Segment Start: RECORDS

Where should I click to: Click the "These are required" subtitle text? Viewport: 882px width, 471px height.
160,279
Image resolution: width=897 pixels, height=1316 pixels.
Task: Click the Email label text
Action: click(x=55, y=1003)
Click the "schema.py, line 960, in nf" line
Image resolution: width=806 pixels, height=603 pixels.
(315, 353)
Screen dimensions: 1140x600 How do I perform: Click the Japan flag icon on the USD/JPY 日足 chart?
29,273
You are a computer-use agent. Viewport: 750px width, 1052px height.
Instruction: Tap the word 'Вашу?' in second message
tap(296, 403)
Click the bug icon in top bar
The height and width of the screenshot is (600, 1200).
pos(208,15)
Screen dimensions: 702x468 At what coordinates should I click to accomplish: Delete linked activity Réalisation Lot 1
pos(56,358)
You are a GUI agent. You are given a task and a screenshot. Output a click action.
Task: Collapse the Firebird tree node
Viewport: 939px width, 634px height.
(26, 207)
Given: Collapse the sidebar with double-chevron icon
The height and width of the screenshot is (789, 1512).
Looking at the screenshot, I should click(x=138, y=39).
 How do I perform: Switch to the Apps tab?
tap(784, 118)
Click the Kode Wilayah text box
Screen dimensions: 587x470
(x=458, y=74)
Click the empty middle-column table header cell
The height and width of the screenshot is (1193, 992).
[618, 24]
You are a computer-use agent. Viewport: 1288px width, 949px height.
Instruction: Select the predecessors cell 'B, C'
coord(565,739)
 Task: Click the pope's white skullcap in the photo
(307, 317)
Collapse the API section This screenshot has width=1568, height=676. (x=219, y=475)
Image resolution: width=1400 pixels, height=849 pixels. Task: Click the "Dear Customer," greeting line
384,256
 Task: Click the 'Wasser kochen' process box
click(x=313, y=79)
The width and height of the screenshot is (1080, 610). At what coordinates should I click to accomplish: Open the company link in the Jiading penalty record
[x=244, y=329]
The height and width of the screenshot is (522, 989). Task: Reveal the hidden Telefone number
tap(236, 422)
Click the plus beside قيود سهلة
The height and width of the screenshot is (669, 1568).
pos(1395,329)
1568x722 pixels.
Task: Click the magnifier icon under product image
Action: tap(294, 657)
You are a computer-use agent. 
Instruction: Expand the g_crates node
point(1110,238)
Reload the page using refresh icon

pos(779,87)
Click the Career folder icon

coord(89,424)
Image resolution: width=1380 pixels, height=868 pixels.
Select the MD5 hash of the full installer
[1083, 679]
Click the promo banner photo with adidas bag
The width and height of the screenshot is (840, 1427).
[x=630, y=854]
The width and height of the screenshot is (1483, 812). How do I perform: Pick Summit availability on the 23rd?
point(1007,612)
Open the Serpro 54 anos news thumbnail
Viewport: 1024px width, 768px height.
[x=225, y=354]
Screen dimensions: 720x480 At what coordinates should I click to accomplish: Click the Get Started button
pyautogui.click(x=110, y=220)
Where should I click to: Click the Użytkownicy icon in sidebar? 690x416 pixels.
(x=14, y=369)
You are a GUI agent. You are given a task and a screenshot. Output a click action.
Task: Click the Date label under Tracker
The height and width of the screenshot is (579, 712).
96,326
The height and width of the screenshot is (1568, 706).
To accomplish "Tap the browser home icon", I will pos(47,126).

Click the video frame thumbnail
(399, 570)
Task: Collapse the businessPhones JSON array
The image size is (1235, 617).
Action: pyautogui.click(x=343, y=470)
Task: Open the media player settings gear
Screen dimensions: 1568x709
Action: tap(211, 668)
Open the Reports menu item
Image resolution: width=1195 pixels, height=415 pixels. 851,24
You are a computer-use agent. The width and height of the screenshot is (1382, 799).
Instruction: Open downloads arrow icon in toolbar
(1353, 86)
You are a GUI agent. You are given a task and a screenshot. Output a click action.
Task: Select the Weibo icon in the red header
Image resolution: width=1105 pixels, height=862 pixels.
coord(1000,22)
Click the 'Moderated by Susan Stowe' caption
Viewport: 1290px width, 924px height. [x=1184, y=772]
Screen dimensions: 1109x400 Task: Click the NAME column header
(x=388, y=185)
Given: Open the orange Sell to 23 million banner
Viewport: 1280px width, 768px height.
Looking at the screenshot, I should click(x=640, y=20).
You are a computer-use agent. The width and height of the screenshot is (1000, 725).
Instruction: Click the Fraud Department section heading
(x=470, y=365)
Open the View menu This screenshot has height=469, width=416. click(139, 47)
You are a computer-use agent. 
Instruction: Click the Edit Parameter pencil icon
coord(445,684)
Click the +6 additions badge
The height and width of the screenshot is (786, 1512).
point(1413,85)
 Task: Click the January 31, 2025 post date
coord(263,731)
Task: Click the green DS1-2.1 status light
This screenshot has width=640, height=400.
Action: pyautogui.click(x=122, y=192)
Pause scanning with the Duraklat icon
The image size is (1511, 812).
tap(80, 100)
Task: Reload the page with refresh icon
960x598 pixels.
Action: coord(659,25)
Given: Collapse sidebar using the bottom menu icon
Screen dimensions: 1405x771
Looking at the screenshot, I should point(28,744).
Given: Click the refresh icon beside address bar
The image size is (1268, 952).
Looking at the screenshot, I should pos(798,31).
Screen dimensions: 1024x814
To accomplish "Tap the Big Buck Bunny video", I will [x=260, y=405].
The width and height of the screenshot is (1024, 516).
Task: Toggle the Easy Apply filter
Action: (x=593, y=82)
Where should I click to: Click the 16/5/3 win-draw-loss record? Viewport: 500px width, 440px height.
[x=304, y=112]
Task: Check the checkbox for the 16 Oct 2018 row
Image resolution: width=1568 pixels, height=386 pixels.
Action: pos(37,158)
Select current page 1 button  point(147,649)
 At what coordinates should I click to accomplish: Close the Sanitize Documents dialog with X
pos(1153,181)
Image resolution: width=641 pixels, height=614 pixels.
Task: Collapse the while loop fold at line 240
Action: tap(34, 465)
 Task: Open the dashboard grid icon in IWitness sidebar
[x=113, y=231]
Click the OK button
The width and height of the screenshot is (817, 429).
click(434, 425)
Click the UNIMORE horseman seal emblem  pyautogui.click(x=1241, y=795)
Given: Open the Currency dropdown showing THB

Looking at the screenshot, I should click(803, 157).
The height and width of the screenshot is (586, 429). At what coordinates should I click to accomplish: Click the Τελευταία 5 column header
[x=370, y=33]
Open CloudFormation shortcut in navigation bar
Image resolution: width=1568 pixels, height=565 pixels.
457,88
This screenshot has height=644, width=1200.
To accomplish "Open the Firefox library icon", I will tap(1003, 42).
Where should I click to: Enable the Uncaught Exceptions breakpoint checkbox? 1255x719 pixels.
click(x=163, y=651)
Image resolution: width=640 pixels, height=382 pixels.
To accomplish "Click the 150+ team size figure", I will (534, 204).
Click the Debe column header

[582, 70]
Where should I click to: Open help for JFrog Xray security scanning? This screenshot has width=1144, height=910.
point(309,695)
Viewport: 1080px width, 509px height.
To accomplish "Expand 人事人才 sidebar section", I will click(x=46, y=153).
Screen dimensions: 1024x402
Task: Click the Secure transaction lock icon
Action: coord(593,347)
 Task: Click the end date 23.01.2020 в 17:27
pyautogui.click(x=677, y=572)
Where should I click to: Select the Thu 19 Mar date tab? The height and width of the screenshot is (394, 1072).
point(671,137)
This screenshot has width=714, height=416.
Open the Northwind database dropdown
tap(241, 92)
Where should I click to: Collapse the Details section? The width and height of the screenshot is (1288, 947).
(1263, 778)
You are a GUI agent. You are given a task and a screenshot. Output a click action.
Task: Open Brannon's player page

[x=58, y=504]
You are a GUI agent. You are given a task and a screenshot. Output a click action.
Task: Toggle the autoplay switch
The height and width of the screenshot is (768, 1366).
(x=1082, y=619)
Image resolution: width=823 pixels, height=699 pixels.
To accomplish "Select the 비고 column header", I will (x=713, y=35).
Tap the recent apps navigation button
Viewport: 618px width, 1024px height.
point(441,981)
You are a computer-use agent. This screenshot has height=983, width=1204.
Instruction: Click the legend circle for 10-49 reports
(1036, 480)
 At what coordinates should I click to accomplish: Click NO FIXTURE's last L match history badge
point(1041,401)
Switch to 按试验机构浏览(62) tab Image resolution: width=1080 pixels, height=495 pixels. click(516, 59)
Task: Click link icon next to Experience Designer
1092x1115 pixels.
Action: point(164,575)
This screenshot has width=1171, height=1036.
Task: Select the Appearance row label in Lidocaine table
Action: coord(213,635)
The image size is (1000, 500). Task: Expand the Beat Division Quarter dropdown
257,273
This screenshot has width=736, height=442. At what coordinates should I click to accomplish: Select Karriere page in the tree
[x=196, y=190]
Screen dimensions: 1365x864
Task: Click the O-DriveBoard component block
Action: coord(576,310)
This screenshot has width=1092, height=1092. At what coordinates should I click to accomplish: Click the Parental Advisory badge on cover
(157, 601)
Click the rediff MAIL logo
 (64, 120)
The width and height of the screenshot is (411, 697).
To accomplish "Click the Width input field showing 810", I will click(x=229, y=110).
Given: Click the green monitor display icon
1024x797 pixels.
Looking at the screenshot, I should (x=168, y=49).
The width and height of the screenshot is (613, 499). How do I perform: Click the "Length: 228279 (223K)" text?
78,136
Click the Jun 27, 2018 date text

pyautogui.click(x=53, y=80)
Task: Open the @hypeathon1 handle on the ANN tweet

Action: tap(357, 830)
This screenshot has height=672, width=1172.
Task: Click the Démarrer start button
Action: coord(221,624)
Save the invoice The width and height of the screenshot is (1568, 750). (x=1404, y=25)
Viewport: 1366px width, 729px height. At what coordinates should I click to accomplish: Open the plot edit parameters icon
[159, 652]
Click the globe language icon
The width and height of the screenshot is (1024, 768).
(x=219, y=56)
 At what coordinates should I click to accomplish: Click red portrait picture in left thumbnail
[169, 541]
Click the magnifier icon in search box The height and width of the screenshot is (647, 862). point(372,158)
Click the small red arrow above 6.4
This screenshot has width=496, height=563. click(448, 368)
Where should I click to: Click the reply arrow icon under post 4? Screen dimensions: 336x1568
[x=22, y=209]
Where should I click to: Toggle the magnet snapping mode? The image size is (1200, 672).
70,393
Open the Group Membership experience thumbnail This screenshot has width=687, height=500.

Segment End: RECORDS

Look through the records above for the string "beside", then copy every line that has it.

Click the plus beside قيود سهلة
Given: Click the refresh icon beside address bar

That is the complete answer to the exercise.